Wednesday, October 11, 2006

Mainstream duopoly

The Economist has an article about Second Life (subscribers only), labeled a "special report" and being 3 pages long in the print magazine. I've seen Second Life discussed in Businessweek and the New York Times. In fact it is hard to tell which of the two games, Second Life or World of Warcraft, is receiving more media attention. But fact is that if you open a non-gaming magazine or newspaper and find an article about virtual online worlds, it will be either about WoW or Second Life. No other game ever gets a headline, they might just be mentioned somewhere in a list.

The surprising thing in this is that Second Life isn't a terribly successful MMO. While it has 750,000 "residents", this is just the number of people that have a free account. The number of paying subscribers, aka landowners, is just 25,000. And the number of concurrent users is a measly 9,000. Even Dungeons and Dragons Online has more players and monthly revenue, but never gets mentioned in a print magazine. So why is Second Life part of the mainstream duopoly?

The answer is probably the interesting business model of Second Life, which in a way is full in the famous "Web 2.0" trend. Users create content and sell it to other users, with the company owning the platform getting a share. The top ten Second Life entrepreneurs are reported to make an average income of $200,000 a year. With numbers like these, people easily oversee the fact that with just 9,000 players online at any given time, Second Life isn't quite the shining example justifying big investments in the Web 2.0. The big incomes are often made by virtual land speculation, the revenue from actually creating and selling virtual items is a lot smaller.

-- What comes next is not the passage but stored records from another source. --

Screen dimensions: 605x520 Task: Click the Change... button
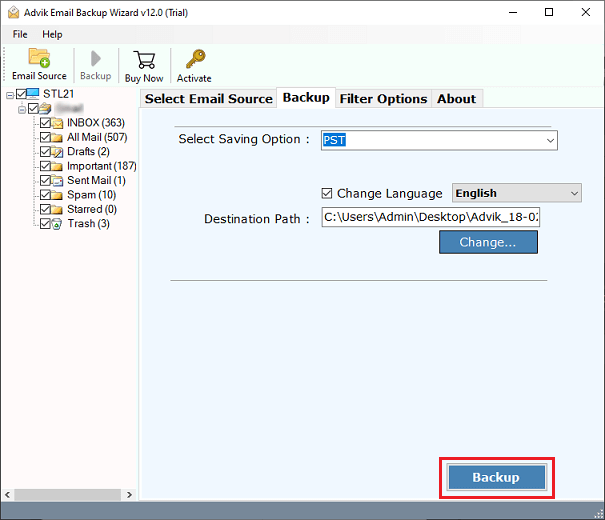(x=488, y=243)
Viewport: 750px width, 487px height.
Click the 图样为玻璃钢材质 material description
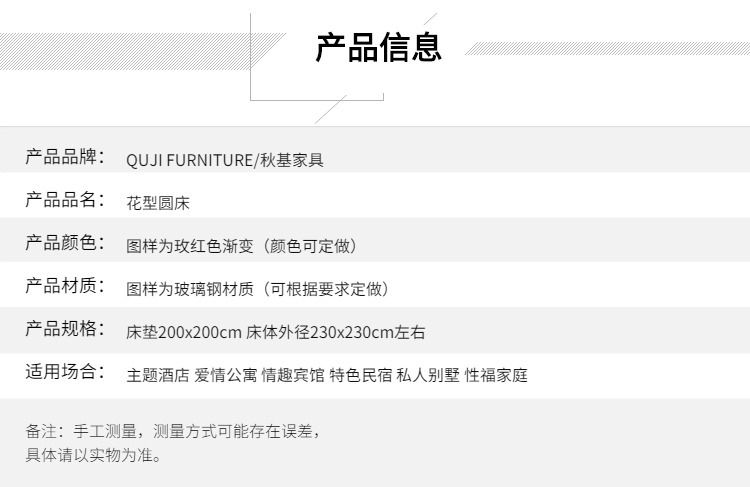pyautogui.click(x=189, y=289)
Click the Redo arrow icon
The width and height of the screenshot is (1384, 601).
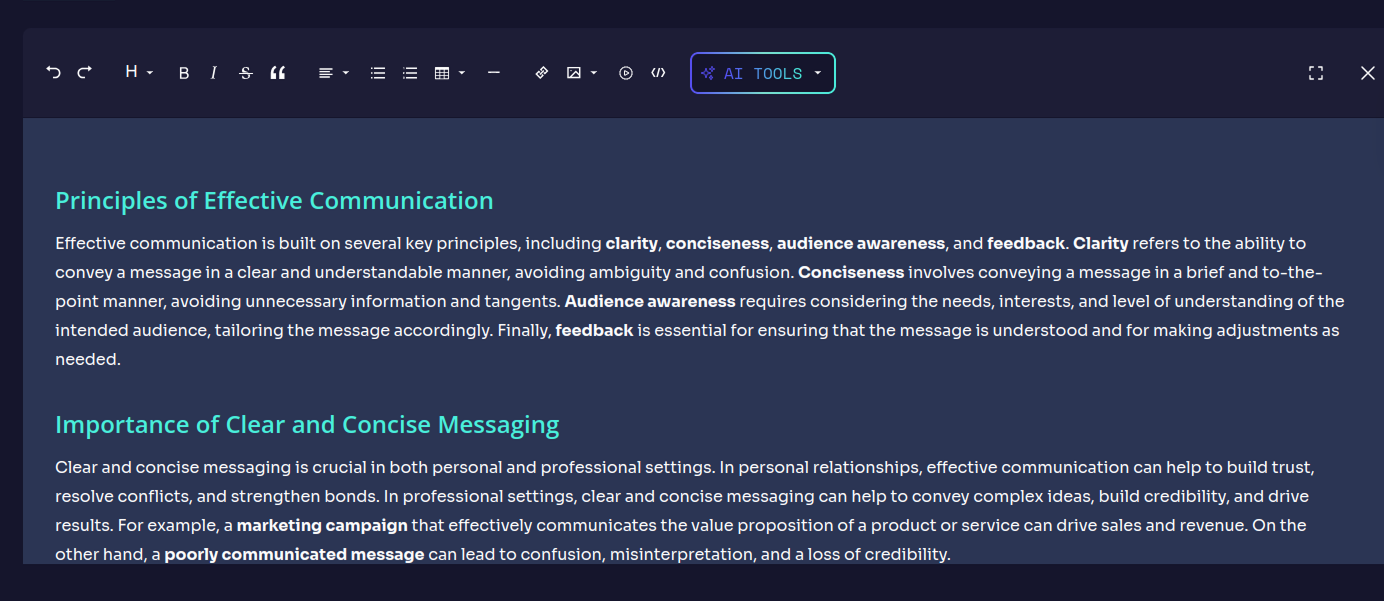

But in a way the duopoly is justified, because World of Warcraft and Second Life pretty much cover the two extremes of the game vs. world scale on which all MMO must find their place. WoW is very much a game, with up to now very little world aspects. There isn't even player housing, no way for a player to leave a permanent mark on the world. Second Life is the extreme world type MMO, with no game content except for user-created games. Here the user can't slay dragons and level up to ultimate power, but he can rent a piece of land, create his own dream home, and fill it with his own creations of virtual furniture, or buy these from other players. Many other games are somewhere in the middle between these two extremes, being more game than Second Life, but more world than World of Warcraft.

While game critics often like world aspects in MMO, the MMOs leaning more towards the game side have traditionally sold a lot better. Fact is that most people either aren't very creative, or prefer to express their creativity in the real world. Very few houses in MMOs like Star Wars Galaxies or Ultima Online were actually worth looking at. I never played Second Life, but I am pretty certain that besides a few shining examples, there is also a lot of user created garbage in that game. A more game like MMO, where most of the content is created by developers and is subject to a certain quality control, usually ends up being nicer to interact with. And the game aspect of killing monsters, gaining experience points and levels, and looting stuff, is a lot easier to digest after a hard day at work than the task of creating new content. We are still far from a Web 2.0 world MMO beating out a game in the number of users, and we might never get there.